12 Le considérant 24 de la directive 2002/58/CE indique que l’équipement terminal
de l’utilisateur d’un réseau de communications électroniques ainsi que toute
information stockée sur cet équipement relèvent de la vie privée de l’utilisateur,
qui doit être protégée au titre de la convention européenne de sauvegarde des
droits de l’homme et des libertés fondamentales. La directive réserve dès lors une
protection particulière de l’utilisateur face à des instruments susceptibles de porter
gravement atteinte à sa vie privée. C’est la raison pour laquelle on s’assurera que
l’utilisateur reçoive des informations claires, précises et intelligibles sur le
stockage et l’utilisation de cookies et ait la faculté de refuser ce stockage ou un
accès de cette nature lorsque le stockage technique ou l’accès ne sont pas
indispensables à l’utilisation d’un service spécifique explicitement demandé par
l’utilisateur (considérant 25 ; considérant 66 de la directive 2009/136/CE).
[Or. 9]
13 C’est précisément la protection des données à caractère personnel dans le secteur
des communications électroniques qui constitue l’objectif central de la directive
2002/58/CE. La condition requise du consentement, inscrite à l’article 5,
paragraphe 3, de la directive, subsiste dès lors bien évidemment lorsque les
informations stockées ou consultées sont des données à caractère personnel
comme c’est le cas de l’utilisation de cookies (point 24 de la décision de renvoi).

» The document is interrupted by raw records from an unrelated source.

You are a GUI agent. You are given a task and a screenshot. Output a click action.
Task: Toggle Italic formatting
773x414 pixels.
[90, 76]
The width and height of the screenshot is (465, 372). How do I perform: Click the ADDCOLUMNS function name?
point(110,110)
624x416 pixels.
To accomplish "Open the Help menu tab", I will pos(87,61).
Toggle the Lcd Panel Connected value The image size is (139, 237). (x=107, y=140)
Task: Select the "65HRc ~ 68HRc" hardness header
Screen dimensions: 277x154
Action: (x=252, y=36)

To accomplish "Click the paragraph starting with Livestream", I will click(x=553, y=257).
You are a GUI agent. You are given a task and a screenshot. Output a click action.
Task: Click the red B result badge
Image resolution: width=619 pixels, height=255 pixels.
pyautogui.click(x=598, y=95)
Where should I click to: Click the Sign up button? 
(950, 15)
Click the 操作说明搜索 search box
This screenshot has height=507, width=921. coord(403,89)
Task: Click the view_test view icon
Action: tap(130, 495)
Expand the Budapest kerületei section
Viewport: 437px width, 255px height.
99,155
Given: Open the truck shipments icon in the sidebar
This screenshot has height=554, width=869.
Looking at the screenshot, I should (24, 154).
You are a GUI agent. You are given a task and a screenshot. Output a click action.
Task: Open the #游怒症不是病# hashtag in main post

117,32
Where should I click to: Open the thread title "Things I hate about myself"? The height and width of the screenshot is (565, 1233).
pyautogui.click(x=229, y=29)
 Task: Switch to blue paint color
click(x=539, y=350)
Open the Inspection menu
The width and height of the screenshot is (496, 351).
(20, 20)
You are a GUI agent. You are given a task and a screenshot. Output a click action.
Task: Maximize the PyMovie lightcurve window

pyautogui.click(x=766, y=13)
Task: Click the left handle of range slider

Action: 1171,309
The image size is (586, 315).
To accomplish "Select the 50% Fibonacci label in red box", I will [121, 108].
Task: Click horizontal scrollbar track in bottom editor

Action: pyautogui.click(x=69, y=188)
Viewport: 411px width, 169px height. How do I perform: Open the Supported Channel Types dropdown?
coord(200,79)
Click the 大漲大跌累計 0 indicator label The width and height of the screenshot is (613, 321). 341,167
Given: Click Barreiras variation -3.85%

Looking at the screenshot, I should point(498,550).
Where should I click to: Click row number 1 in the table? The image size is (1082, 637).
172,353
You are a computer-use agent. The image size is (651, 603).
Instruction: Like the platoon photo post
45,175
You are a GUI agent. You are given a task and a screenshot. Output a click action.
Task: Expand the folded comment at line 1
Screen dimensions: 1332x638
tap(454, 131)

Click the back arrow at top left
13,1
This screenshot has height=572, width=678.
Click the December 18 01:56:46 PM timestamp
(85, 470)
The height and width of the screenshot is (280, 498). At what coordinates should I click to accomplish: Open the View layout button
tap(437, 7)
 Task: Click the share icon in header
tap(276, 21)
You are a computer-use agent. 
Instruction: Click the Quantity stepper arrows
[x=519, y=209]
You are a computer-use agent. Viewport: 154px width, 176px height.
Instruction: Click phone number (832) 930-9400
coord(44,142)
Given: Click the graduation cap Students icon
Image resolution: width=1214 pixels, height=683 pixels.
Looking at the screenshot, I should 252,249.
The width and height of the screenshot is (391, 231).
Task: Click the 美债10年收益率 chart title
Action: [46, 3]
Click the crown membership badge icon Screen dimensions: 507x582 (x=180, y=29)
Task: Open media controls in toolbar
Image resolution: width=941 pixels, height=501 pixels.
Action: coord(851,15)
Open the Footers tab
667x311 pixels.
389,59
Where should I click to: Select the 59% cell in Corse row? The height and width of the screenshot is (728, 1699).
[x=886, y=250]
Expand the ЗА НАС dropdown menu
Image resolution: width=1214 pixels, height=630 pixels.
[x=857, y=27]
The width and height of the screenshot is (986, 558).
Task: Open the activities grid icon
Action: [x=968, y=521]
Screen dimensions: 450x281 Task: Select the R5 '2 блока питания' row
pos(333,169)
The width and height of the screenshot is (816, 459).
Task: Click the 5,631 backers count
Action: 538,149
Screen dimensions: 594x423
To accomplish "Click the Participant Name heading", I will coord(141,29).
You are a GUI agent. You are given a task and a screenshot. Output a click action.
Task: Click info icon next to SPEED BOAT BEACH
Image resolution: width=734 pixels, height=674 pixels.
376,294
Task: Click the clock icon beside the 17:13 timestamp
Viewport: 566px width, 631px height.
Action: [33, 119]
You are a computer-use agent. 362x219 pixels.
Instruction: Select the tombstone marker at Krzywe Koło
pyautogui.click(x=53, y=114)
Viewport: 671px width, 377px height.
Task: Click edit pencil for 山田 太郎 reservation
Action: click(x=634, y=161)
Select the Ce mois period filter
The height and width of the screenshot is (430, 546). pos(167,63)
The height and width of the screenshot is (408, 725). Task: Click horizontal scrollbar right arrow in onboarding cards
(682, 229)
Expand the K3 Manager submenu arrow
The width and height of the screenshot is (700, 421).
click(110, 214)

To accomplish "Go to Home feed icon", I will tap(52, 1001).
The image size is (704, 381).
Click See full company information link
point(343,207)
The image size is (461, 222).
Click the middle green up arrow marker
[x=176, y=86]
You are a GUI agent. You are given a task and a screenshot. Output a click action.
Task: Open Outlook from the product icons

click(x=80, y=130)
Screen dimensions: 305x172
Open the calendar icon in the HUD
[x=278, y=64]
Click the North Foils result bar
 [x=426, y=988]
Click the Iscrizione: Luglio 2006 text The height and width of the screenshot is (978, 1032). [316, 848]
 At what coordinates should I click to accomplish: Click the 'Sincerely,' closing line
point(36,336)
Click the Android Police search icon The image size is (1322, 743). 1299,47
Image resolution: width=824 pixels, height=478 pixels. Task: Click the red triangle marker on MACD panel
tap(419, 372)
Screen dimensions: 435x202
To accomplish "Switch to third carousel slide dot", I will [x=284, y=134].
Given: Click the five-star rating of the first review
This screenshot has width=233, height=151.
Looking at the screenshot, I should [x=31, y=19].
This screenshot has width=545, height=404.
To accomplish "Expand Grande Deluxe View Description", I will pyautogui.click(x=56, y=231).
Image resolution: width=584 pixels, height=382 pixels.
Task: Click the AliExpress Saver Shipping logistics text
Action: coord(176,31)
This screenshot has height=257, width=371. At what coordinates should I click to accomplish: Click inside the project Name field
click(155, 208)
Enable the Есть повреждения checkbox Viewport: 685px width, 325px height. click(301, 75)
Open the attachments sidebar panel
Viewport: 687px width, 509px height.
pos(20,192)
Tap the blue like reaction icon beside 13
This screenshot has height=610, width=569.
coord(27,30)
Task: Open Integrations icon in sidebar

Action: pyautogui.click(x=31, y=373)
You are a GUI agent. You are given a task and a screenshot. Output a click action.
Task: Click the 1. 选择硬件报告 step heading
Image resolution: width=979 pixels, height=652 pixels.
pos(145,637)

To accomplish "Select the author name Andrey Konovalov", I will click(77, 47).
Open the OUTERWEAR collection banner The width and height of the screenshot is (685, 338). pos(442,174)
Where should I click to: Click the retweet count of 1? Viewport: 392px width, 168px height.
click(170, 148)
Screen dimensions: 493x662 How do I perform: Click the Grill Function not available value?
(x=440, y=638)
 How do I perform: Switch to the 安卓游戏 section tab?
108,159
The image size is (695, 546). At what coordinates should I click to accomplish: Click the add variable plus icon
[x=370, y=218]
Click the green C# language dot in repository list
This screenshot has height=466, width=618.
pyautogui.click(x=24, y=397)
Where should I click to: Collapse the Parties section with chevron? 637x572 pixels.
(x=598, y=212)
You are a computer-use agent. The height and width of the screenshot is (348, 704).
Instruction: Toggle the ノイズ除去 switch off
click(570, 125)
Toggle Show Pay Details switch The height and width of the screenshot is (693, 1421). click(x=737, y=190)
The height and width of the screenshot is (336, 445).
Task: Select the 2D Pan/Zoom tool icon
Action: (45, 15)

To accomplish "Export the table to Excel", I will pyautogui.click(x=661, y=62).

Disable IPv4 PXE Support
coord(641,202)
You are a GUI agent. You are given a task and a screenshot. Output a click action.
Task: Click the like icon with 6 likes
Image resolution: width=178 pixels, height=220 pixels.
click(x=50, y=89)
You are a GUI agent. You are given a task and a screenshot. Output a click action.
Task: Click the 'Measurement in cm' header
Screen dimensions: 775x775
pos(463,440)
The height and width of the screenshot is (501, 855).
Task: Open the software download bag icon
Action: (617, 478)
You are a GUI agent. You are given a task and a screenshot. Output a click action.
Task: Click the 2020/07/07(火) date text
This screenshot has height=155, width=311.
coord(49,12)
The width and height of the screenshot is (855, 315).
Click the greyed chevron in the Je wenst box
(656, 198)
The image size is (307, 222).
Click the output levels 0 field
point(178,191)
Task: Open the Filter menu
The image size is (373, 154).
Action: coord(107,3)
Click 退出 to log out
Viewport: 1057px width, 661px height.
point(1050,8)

On peut s’abstenir ici de rechercher dans quelle mesure la validité d’une
déclaration de consentement faite en dehors de la relation juridique électronique
ou sans viser des cookies doit probablement être soumise à des conditions moins
strictes. Les conditions spécifiques qui doivent être requises d’un consentement à
l’utilisation de cookies, touchant aux informations claires, intelligibles et
complètes, ne permettent en tout cas pas une simple formule d’opposition telle
celle qui est au centre de l’affaire au principal.
14
(1. c) Par sa question 1, sous c), le Bundesgerichtshof souhaite entendre préciser
si, dans les circonstances évoquées dans la question préjudicielle 1, sous a), le
consentement visé à l’article 6, paragraphe 1, sous a), du règlement (UE)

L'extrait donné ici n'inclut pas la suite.